俺、南進して。

俺、南進して。

俺、南進して。

 町田町蔵の軽薄重調文章は好きだ。やるせないほど駄目男も良い。だけど、アラーキーとのコラボレーションはちょっと企画としては面白いけど、結果お互いに、自分のテリトリーを守りつつ、この辺で手打ちにするかのような、 中途半端な心地良さを目指してしまったために、刺激的な読み物には程遠い出来となった。
 町田町蔵の小説のおもしろさは、彼自身がモデルかもしれないけど、まさかこんなことは、あるまいと読者が笑える、その法螺話に魅力があったのだけど、アラーキーの写真に彼自身が出ることによって、法螺話が想像できる高さにしかならないので、法螺じゃないのでおかしくもなんともないのである。
 またアラーキーの写真の小説性も、一見無関係な写真を並び替えただけで、エロスやストーリーを生み出すのがその真骨頂ではないだろうか。

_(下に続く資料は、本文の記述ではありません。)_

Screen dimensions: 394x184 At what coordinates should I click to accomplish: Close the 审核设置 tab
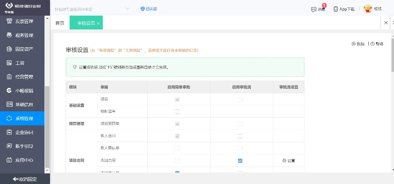(x=98, y=23)
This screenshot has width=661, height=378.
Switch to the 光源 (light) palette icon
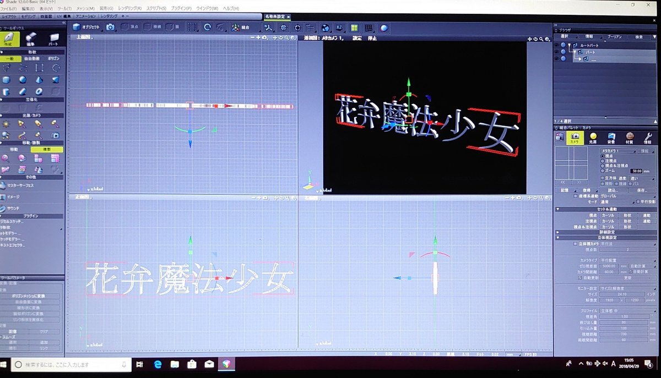coord(593,138)
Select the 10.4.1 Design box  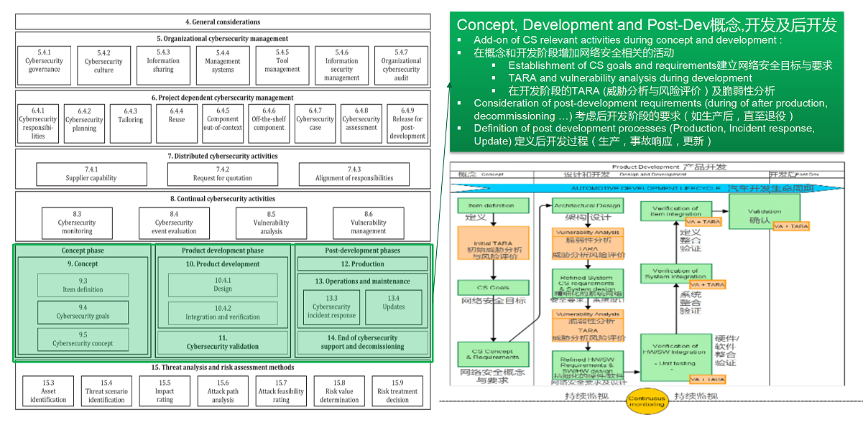click(223, 285)
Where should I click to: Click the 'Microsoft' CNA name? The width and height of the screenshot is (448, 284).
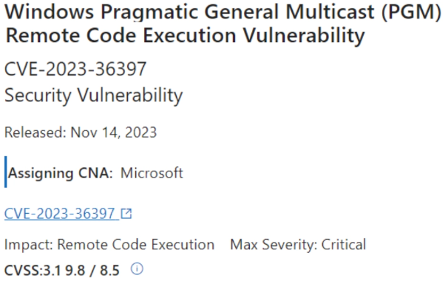(x=152, y=173)
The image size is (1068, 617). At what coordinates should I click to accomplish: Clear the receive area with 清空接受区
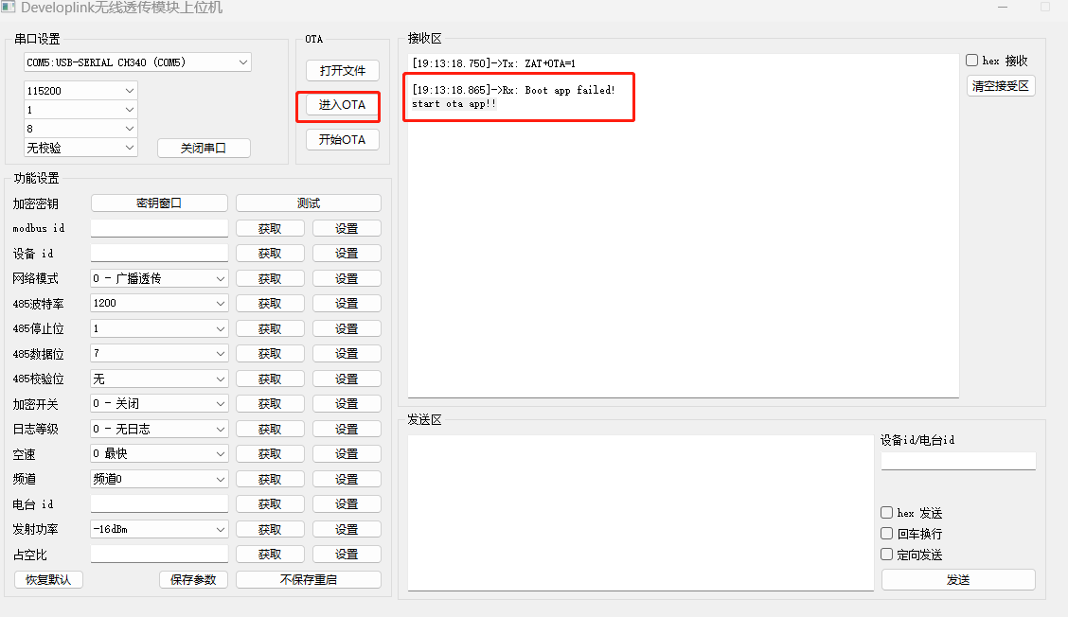point(1001,86)
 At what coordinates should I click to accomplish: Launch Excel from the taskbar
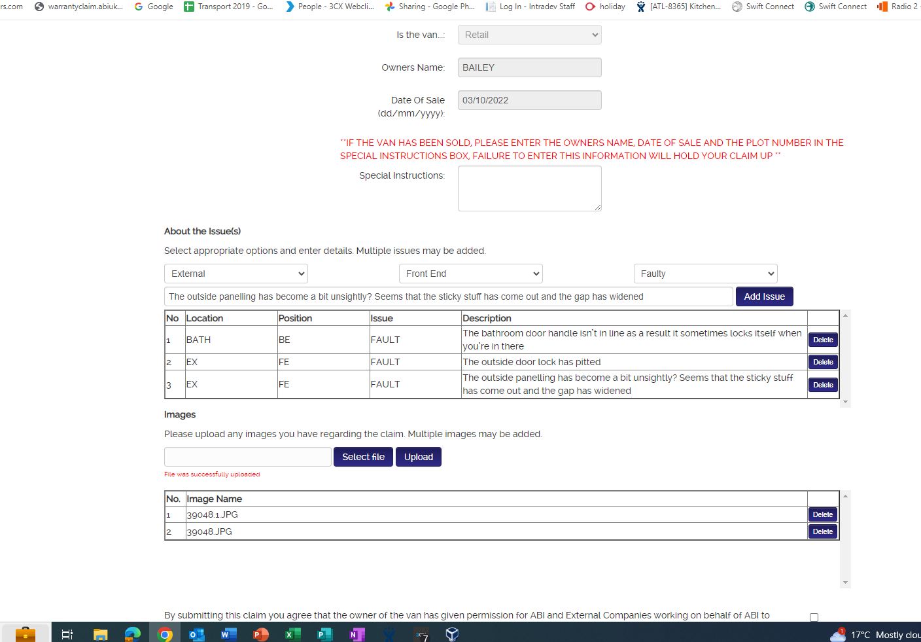coord(292,633)
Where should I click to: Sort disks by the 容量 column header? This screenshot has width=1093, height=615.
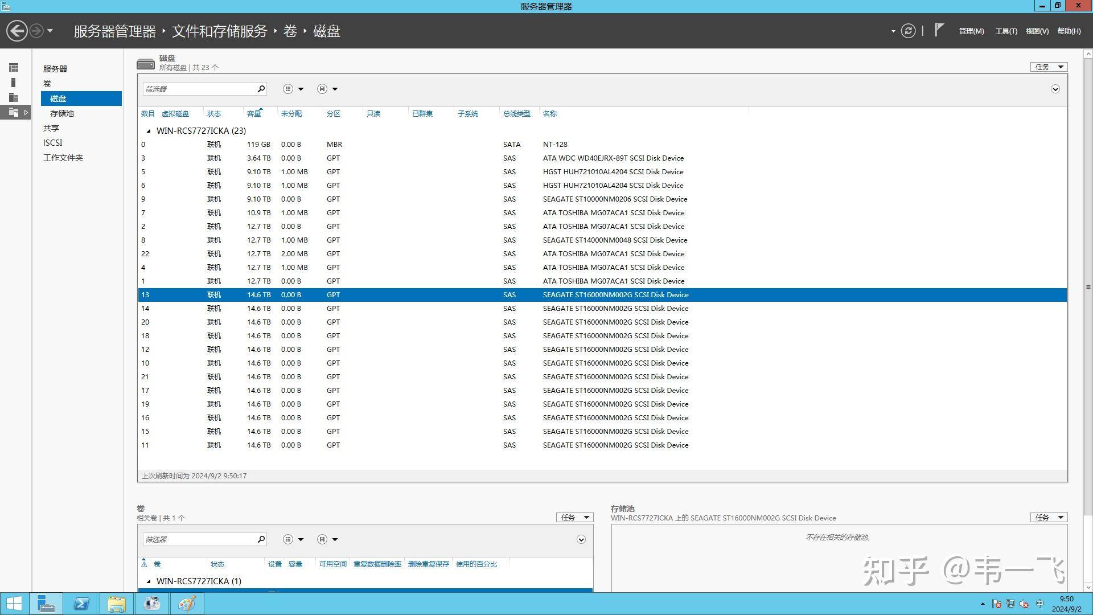pyautogui.click(x=254, y=114)
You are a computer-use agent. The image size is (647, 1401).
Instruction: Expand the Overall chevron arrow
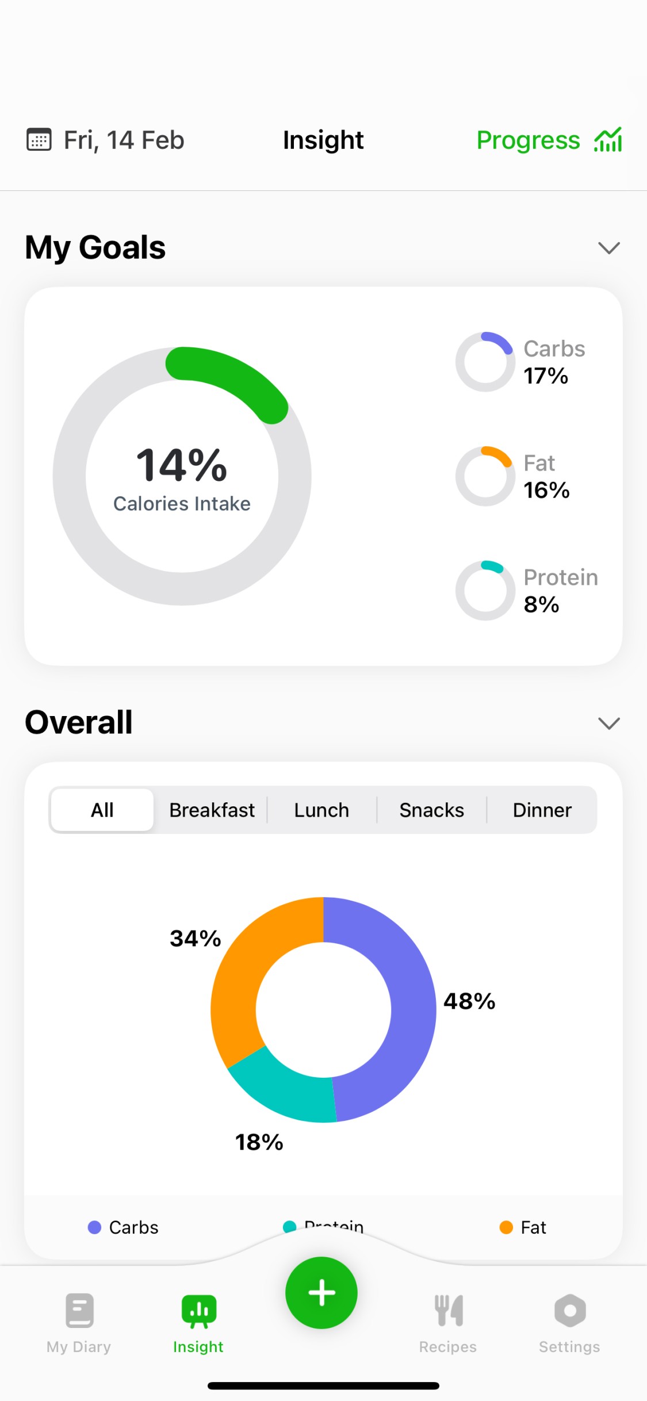point(610,723)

まあ大阪との相性があまりよくない気もするけどね(大阪でも難波だけど、その辺のこだわりは関西人で無いわたしにはわからないです)。
結果として、荒木の写真は、町田の文章に合わせたものとなった。逆に、町田の文章は、荒木の写真に合わせたものとなったでもいいのだけど。 ふたりでやることが相乗ではなく、相殺効果となった。